------ DATA ------

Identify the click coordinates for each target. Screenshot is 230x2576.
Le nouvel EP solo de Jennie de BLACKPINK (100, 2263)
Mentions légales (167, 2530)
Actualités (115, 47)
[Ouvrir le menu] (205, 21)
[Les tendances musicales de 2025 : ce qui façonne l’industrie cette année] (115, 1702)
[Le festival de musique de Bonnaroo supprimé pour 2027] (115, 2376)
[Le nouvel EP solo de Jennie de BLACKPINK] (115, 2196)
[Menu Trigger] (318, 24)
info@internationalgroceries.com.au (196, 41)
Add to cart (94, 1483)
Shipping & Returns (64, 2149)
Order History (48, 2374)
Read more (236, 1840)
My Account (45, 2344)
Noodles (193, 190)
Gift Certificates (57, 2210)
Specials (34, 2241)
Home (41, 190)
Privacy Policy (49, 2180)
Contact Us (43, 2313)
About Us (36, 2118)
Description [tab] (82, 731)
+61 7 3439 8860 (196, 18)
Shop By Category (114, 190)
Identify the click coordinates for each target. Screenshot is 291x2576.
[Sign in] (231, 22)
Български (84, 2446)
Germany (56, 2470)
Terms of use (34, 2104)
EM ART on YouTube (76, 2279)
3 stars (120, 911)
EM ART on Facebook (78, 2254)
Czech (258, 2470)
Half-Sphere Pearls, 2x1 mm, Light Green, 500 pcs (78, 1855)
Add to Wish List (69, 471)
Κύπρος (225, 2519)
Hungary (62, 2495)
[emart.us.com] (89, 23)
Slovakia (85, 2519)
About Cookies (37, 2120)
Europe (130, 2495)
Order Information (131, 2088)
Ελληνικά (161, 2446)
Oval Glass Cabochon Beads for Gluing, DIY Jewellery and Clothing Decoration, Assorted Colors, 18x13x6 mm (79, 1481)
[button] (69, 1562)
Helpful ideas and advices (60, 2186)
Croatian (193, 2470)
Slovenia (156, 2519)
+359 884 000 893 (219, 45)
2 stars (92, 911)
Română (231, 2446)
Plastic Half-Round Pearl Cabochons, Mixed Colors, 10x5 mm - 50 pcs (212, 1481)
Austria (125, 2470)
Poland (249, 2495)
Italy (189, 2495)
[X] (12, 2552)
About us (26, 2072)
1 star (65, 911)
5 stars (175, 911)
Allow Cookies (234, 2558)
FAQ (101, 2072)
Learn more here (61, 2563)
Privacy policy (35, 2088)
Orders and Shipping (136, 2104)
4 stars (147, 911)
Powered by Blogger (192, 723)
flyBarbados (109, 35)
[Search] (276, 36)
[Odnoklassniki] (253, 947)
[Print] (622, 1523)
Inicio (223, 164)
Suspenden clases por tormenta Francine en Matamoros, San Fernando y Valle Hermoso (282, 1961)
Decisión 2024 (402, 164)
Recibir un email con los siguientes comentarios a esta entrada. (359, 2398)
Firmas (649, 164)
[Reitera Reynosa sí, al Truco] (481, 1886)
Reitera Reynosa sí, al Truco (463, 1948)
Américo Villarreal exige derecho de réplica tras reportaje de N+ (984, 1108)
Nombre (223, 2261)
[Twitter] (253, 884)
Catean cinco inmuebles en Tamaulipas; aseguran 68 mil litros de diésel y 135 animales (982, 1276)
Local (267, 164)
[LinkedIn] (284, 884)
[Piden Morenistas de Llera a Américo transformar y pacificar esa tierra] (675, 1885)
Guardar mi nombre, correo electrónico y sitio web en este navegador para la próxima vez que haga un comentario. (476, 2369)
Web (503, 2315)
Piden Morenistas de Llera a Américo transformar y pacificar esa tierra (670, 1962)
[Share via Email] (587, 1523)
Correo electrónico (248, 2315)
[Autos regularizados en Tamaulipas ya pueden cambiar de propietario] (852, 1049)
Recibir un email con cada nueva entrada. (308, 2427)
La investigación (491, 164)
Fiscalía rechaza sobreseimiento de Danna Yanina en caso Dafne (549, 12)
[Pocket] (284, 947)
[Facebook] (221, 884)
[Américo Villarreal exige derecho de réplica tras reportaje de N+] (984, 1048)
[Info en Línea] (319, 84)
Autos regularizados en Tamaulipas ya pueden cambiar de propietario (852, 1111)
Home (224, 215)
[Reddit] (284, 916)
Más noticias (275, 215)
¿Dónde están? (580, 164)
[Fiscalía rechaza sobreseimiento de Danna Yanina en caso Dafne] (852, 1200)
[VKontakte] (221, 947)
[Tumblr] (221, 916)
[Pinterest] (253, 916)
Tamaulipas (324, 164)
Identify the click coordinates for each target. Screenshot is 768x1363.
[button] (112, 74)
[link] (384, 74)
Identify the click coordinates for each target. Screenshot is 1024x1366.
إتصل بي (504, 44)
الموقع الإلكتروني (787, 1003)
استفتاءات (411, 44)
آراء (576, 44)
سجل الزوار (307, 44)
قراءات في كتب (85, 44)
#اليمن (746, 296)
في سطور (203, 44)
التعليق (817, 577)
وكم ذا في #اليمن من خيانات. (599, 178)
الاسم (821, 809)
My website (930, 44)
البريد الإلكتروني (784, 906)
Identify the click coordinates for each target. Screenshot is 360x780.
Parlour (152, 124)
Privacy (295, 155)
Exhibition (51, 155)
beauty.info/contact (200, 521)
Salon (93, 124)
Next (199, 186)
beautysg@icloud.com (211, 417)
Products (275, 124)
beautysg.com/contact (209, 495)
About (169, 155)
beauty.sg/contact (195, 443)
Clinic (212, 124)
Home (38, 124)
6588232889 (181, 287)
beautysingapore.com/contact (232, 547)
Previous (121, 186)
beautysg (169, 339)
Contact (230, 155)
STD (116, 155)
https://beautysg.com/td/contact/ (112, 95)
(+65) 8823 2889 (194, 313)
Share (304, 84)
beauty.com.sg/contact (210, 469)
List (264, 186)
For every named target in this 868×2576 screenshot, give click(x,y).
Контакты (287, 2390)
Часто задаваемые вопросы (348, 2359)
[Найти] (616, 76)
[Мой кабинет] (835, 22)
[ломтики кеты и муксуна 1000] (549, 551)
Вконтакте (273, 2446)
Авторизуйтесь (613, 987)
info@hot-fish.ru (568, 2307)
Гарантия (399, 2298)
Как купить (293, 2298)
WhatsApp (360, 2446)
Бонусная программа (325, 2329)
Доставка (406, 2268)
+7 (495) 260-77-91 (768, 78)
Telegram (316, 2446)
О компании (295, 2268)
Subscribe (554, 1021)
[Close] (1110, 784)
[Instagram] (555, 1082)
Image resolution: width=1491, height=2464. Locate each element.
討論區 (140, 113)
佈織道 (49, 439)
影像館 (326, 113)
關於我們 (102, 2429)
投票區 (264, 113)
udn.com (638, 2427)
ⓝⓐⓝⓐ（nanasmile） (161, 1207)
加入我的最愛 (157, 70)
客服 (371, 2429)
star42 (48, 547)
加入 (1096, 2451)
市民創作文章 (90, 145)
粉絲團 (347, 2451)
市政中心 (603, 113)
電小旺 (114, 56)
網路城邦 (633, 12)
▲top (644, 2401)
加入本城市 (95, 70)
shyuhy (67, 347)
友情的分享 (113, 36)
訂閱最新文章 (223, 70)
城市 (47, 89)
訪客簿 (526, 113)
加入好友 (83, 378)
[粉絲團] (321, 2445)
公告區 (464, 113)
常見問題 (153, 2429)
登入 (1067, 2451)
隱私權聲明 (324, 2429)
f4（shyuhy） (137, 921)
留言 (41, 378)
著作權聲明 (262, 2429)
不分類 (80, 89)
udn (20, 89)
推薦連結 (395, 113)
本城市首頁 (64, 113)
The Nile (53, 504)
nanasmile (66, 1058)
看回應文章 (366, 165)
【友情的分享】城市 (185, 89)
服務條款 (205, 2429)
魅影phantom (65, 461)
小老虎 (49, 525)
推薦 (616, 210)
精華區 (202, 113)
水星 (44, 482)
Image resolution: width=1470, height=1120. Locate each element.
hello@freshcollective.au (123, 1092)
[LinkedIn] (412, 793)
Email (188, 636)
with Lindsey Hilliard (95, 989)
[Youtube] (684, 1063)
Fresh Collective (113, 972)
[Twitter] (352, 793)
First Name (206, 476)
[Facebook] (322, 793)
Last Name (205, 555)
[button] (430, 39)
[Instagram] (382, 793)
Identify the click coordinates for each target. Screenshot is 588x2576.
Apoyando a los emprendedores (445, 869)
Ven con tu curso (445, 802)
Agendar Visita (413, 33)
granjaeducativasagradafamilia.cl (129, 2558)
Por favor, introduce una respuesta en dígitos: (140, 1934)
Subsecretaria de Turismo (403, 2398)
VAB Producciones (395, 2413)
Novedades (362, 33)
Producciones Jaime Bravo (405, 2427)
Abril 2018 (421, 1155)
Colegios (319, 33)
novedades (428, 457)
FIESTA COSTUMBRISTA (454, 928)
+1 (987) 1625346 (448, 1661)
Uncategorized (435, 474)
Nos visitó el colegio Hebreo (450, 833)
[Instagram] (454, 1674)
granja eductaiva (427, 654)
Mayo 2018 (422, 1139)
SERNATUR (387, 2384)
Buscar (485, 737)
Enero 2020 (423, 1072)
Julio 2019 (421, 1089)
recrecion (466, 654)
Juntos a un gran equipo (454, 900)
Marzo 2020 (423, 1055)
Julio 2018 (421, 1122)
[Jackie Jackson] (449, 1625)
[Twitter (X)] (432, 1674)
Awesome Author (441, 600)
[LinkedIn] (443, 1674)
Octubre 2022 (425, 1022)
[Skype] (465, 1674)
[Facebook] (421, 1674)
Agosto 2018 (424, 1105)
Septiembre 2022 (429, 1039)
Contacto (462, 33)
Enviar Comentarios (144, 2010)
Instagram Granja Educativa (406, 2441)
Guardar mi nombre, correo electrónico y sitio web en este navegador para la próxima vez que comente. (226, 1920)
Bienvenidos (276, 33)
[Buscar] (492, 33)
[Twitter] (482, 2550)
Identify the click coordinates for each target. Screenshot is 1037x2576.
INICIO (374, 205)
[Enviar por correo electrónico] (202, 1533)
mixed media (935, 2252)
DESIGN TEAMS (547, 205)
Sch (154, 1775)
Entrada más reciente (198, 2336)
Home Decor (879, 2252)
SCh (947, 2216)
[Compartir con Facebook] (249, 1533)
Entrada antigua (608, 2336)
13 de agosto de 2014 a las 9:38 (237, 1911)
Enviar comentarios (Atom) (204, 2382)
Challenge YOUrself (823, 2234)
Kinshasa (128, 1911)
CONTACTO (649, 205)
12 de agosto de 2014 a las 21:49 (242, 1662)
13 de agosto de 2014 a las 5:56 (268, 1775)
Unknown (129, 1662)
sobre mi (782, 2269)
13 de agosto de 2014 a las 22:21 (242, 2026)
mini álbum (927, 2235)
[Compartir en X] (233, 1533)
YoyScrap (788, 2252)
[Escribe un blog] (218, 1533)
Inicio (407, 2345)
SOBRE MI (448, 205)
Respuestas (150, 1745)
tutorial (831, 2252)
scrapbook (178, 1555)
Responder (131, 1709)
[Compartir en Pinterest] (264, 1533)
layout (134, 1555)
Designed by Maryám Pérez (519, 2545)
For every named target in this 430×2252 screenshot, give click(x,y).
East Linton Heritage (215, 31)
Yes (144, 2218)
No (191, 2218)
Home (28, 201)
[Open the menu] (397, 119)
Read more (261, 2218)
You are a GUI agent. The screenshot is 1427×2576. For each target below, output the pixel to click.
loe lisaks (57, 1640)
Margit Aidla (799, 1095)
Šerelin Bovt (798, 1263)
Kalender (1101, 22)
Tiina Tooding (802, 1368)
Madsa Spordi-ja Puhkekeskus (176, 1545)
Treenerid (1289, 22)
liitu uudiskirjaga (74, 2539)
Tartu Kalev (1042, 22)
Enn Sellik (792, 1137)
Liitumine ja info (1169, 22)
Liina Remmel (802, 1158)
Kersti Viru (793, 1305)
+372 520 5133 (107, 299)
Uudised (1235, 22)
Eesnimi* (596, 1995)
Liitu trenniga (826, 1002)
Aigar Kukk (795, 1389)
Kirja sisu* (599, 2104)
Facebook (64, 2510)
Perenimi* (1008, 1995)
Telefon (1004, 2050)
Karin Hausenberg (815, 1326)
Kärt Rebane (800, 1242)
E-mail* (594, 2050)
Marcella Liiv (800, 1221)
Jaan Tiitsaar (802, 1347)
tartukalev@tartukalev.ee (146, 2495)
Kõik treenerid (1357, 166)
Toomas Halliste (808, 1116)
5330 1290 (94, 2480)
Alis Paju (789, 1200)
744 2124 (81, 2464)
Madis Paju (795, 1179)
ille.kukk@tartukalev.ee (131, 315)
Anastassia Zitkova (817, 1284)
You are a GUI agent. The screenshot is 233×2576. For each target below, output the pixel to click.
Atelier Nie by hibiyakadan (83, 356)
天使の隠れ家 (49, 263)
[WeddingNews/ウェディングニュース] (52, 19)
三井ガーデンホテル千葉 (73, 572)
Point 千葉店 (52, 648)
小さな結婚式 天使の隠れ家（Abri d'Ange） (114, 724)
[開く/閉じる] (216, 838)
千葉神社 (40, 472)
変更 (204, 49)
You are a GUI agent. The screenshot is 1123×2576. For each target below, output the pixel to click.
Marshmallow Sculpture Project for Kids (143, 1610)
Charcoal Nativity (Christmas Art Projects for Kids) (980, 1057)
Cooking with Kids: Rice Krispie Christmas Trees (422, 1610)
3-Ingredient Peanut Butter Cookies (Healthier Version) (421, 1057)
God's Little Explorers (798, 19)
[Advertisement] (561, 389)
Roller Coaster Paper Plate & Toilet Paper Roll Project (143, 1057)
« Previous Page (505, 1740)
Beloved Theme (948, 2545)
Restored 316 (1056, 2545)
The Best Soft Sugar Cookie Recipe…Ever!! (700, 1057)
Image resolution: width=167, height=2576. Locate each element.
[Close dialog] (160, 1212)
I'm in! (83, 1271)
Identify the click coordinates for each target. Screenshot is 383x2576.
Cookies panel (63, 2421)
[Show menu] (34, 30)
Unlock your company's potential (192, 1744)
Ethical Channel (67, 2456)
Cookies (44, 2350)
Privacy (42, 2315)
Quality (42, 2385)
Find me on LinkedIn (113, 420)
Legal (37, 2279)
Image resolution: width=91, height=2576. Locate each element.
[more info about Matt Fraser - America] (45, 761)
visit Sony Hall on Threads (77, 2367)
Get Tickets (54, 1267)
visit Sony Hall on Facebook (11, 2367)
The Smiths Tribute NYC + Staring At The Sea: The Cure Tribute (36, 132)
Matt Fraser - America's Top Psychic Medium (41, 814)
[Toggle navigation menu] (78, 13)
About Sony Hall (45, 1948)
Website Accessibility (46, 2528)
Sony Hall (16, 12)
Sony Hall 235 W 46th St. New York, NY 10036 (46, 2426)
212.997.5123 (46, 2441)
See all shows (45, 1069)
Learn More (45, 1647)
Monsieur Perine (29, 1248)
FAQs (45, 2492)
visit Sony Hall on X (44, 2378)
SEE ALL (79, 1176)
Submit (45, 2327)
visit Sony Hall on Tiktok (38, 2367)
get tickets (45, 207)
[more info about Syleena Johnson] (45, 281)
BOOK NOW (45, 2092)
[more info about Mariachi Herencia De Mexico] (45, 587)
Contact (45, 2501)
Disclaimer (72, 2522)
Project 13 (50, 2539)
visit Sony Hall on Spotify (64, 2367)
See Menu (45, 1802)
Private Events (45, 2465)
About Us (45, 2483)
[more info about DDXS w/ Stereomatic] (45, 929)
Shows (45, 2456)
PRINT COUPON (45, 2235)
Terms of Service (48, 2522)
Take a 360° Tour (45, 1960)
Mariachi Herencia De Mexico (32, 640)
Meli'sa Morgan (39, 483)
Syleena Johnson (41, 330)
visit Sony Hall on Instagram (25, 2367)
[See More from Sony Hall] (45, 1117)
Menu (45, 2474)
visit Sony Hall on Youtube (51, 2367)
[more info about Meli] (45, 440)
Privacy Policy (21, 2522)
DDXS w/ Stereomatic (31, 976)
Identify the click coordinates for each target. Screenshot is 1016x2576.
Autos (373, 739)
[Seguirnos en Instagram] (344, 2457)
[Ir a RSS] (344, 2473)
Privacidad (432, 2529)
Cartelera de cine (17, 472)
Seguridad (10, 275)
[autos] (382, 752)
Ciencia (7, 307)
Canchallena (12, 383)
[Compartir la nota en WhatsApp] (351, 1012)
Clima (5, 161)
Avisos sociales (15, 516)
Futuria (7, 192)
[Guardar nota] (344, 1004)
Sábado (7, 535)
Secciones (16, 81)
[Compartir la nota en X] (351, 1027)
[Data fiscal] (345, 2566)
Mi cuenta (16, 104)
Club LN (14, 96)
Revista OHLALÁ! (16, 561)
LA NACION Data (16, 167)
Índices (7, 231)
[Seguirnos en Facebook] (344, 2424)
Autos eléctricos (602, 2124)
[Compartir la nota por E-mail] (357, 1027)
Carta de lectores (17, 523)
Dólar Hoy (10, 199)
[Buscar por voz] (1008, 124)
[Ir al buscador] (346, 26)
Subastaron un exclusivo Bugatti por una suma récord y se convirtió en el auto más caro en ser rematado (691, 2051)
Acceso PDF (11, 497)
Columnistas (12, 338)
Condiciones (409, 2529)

------

WHAT IS EXPECTED. For this exercise, output exactly the lines above from the line with "Kersti Viru (793, 1305)" to the line with "Jaan Tiitsaar (802, 1347)", counting both, and leave out the rest.

TASK SOLUTION.
Kersti Viru (793, 1305)
+372 520 5133 (107, 299)
Uudised (1235, 22)
Eesnimi* (596, 1995)
Liitu trenniga (826, 1002)
Aigar Kukk (795, 1389)
Kirja sisu* (599, 2104)
Facebook (64, 2510)
Perenimi* (1008, 1995)
Telefon (1004, 2050)
Karin Hausenberg (815, 1326)
Kärt Rebane (800, 1242)
E-mail* (594, 2050)
Marcella Liiv (800, 1221)
Jaan Tiitsaar (802, 1347)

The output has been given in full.